Saved data entries
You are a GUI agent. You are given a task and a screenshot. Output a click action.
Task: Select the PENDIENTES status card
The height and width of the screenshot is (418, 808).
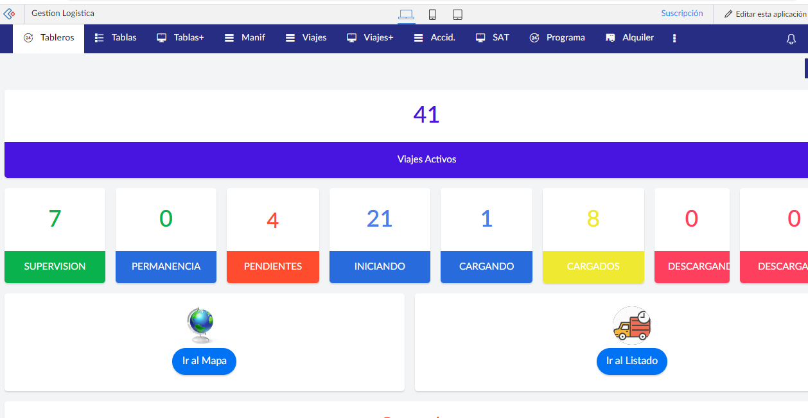(x=272, y=266)
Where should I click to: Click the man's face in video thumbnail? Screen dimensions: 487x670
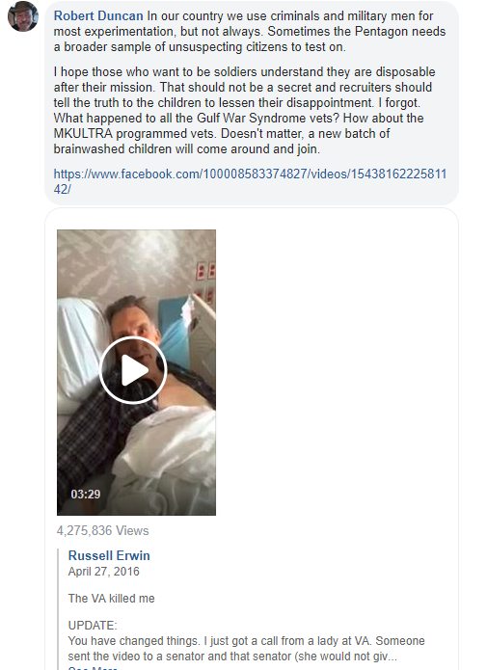130,328
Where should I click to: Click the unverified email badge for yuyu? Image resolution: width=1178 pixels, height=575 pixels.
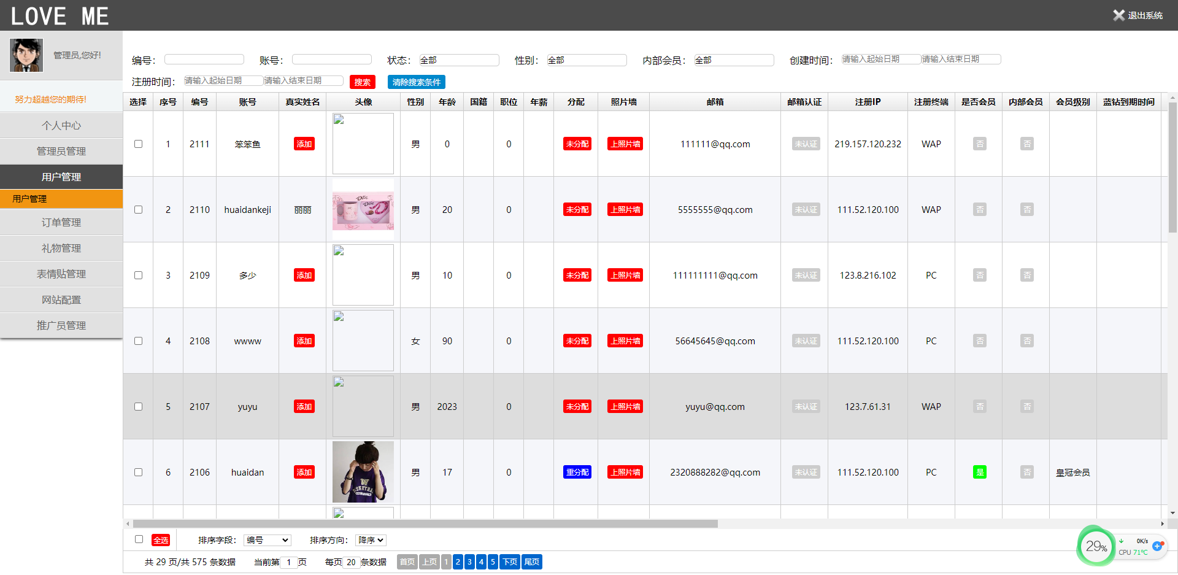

#### Work required:
From the line containing "The height and" to the last line of the entries, copy every line exactly, including both ends, and leave out the pictures.

#### Exercise output:
The height and width of the screenshot is (418, 808).
(x=272, y=266)
Where should I click to: Click the man's face in video thumbnail? Screen dimensions: 487x670
130,328
Where should I click to: Click the unverified email badge for yuyu? Image resolution: width=1178 pixels, height=575 pixels.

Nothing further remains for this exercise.